124
THE LAW-BRINGERS
"I am taking Florestine back with me," he said. "And you'd best go home at once, Mrs. Ducane. There's a storm corning, I fancy. Those look like snow-clouds."
Jennifer realised suddenly that the sun was gone and that a cold restless wind was plucking at the shack-corners. But she did not heed.
"Who is taking her down to Fort Saskatchewan?" she asked.
"Kennedy. To-morrow morning."
Jennifer glanced at the ruddy youth.
"Oh, will he know enough?" she said. "Will he be kind to her?"

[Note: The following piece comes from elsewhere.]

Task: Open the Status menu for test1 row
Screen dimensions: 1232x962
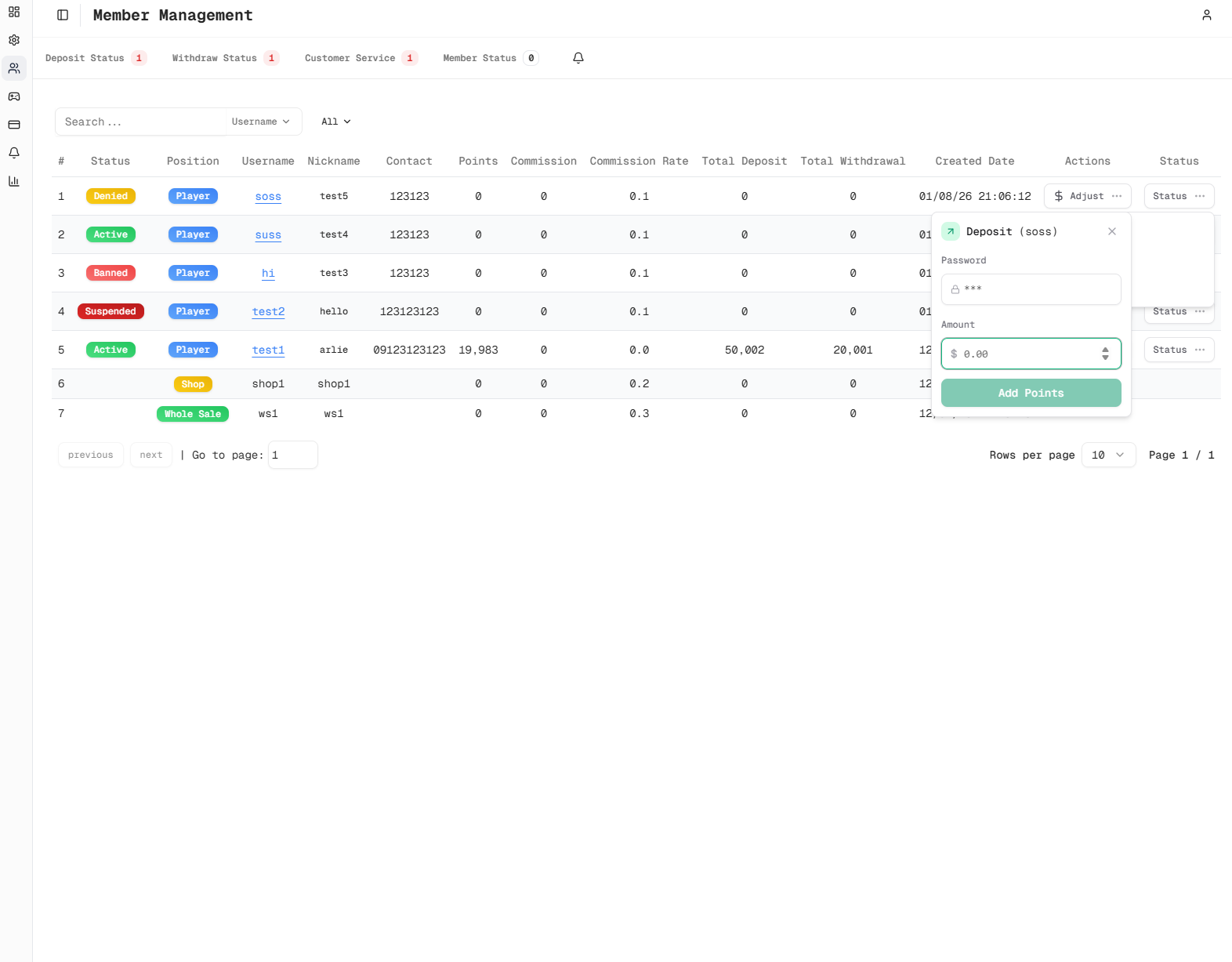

"Why, he'll do his best," Tempest smiled. "He's a good lad. But I'll speak to him if you like."
He beckoned Kennedy.
"Mrs. Ducane is very anxious that this poor girl should be well looked after," he said. "I told her you'd do your best. Isn't that so?"
"Aha," said Kennedy, scarlet with shyness. "All right, Sergeant. Cert'nly."
Tempest's glance passed to the motionless Florestine.
"I think you would be wise to go, Mrs. Ducane," he said. " We may get bad snow out of this. You know what the spring storms are."
Jennifer went obediently, with a curious sense of impotence. These men whose ways lay so much among rough men and rough work needed no teaching from her in the matters of gentleness and forethought. She could not have handled Florestine as Tempest had done, and she believed that Tempest had made more of the storm so that she should not have the pain of seeing them take Florestine away.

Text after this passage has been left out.